3. Second Embodiment

[0093]Then, a laser ultrasonic inspection apparatus according to a second embodiment will be described.

[0094]FIG. 4 is a block diagram showing a general configuration of the laser ultrasonic inspection apparatus according to the second embodiment.

[0095]The second embodiment will hereinafter be described, and in the following description, differences from the first embodiment will mainly be described, and the descriptions of substantially the same matters will be omitted. Note that in FIG. 4, elements substantially the same as those in the first embodiment are denoted by the same reference numerals.

[0096]The laser ultrasonic inspection apparatus 1 according to the second embodiment is substantially the same as the laser ultrasonic inspection apparatus 1 according to the first embodiment except that the signal generator 118 is omitted in the pulsed laser irradiation unit 11 and the reference signal Ss output from the light modulator 132 is arranged to be supplied to the pulsed laser irradiation unit 11 instead.

[0097]The laser ultrasonic inspection apparatus 1 illustrated in FIG. 4 includes the pulsed laser irradiation unit 11, the vibration detector 13 (laser interferometer), and the flaw detector 16.

[0098]The pulsed laser irradiation unit 11 illustrated in FIG. 4 includes the first laser light source 112, the amplifier 114, the voltage-current converter 116, and a frequency converter 124. In the pulsed laser irradiation unit 11 illustrated in FIG. 4, the signal generator 118 and the photodiode 122 are omitted from the pulsed laser irradiation unit 11 illustrated in FIG. 1, and the frequency converter 124 is provided instead.

[0099]The frequency converter 124 converts the frequency of the reference signal Ss output from the light modulator 132 to generate the pulse control signal Sd. The pulse control signal Sd controls the repetition period of the first laser beam L11 emitted by the first laser light source 112. The frequency converter 124 includes, for example, a frequency divider circuit that divides the frequency of the reference signal Ss by n, an n-ary counter, and so on. The character n represents a positive integer.

[0100]FIG. 5 is an example of a circuit diagram of the frequency converter 124 including the n-ary counter.

[0101]The frequency converter 124 illustrated in FIG. 5 includes a first circuit 142 and a second circuit 144.
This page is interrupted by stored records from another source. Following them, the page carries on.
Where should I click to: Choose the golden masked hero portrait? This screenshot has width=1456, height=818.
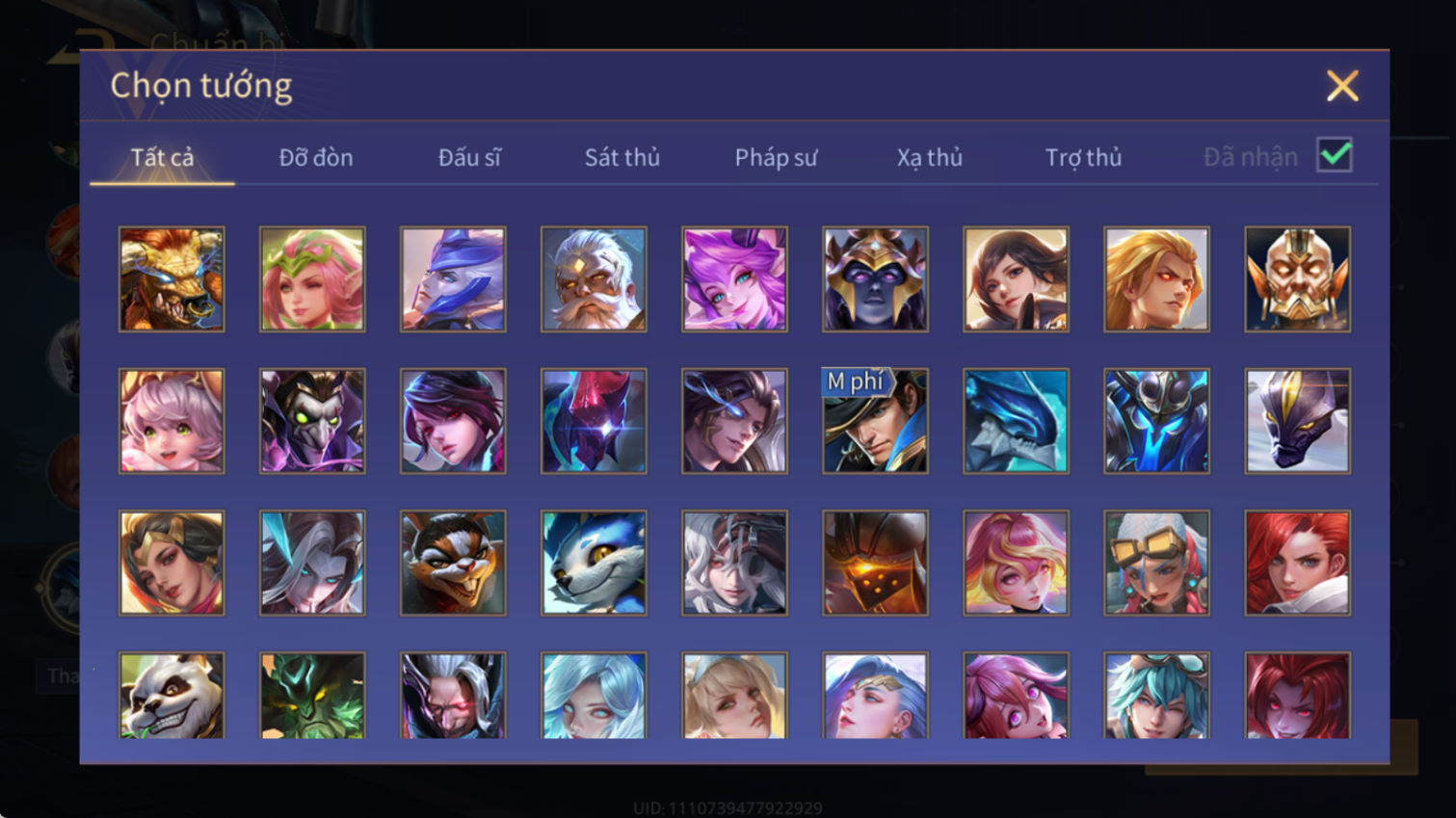tap(1297, 279)
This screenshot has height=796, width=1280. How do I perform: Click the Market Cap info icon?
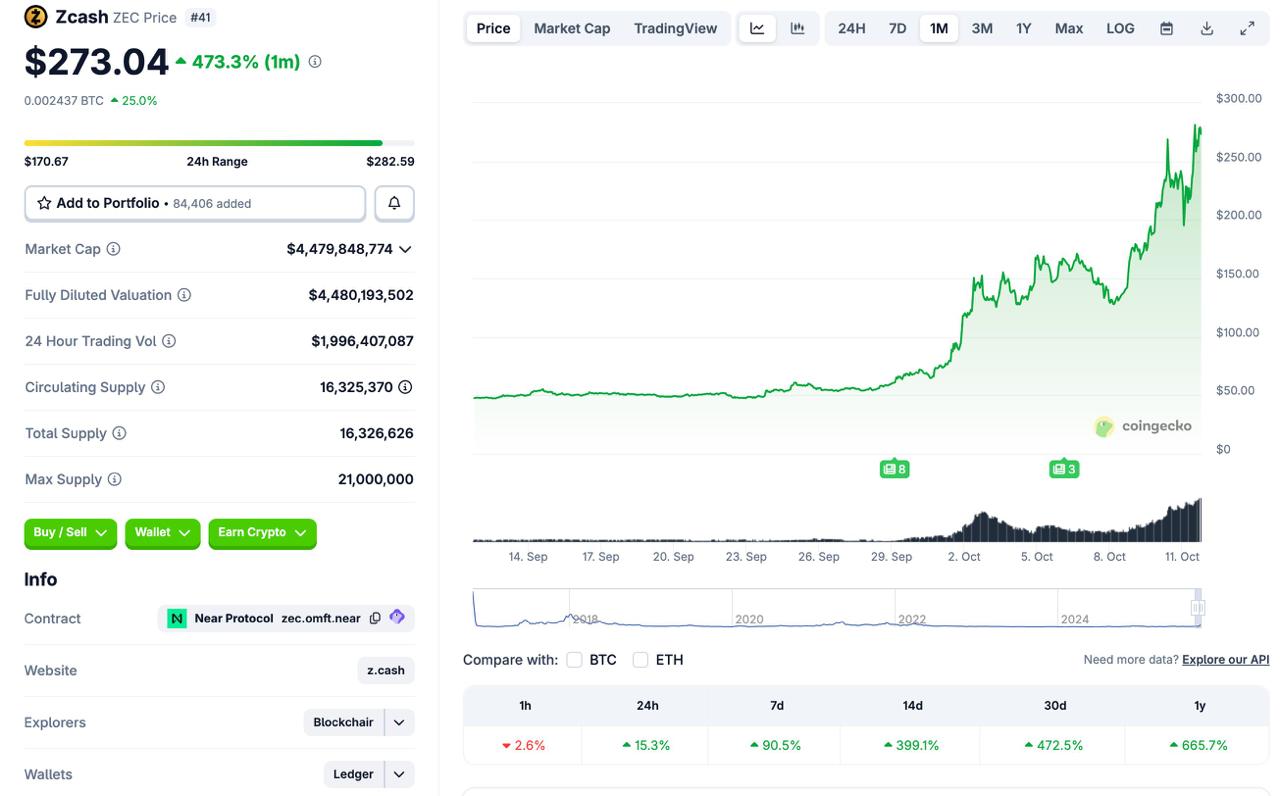point(113,249)
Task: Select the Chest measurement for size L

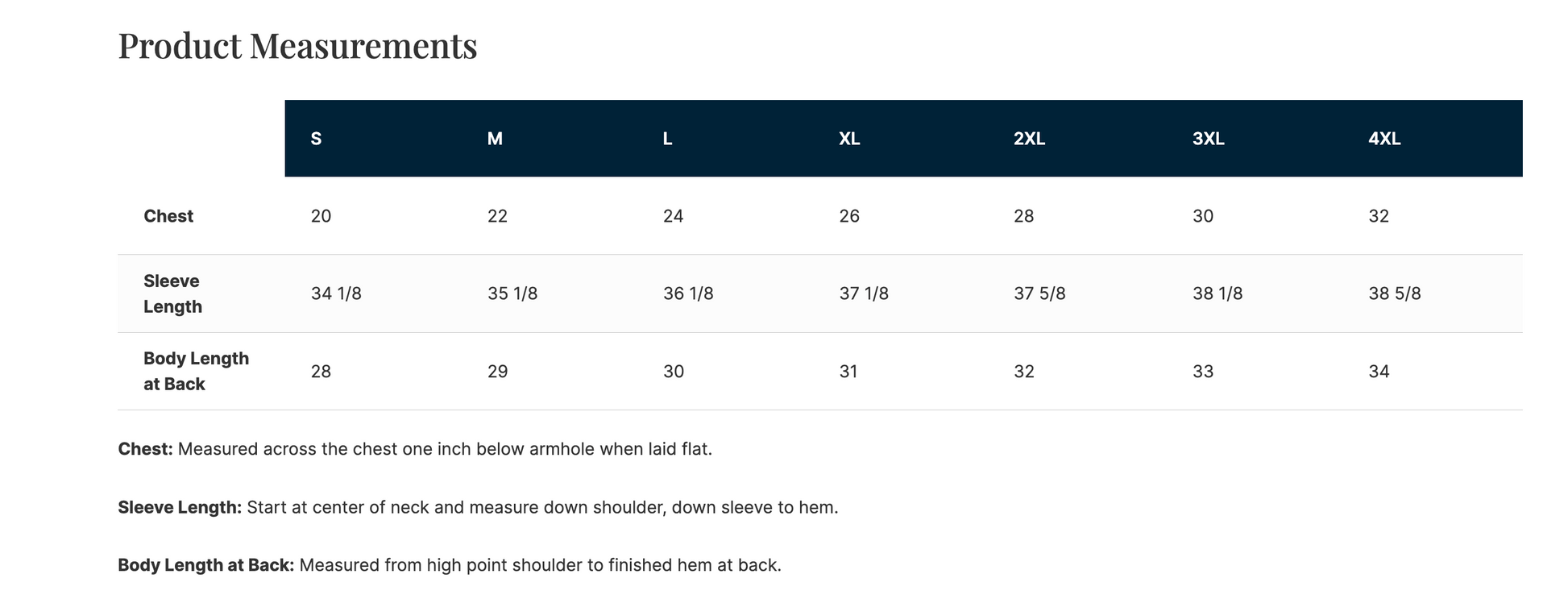Action: [673, 216]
[0102]The reference signal Ss output from the light modulator 132 is input to the first circuit 142. The first circuit 142 has a function of counting the pulses of the reference signal Ss and then outputting the count value. Further, the pulse control signal Sd output from the second circuit is input as a reset signal R. The first circuit 142 has a function of resetting the count value to zero when the reset signal R is input.

[0103]The count value and a base number N are input to the second circuit 144. The base number N is set in accordance with, for example, a target repetition frequency of the first laser beam L11. The second circuit 144 has a function of outputting a pulse when A=B, defining the count value as A and the base number N as B. This pulse serves as the pulse control signal Sd. As a specific example, there can be cited an example in which when the frequency of the reference signal Ss is 5 MHz and the base number N is equal to 50000, the pulse of the pulse control signal Sd is output when the count value becomes 50000. In this case, the frequency of the pulse control signal Sd is down-converted to 100 Hz.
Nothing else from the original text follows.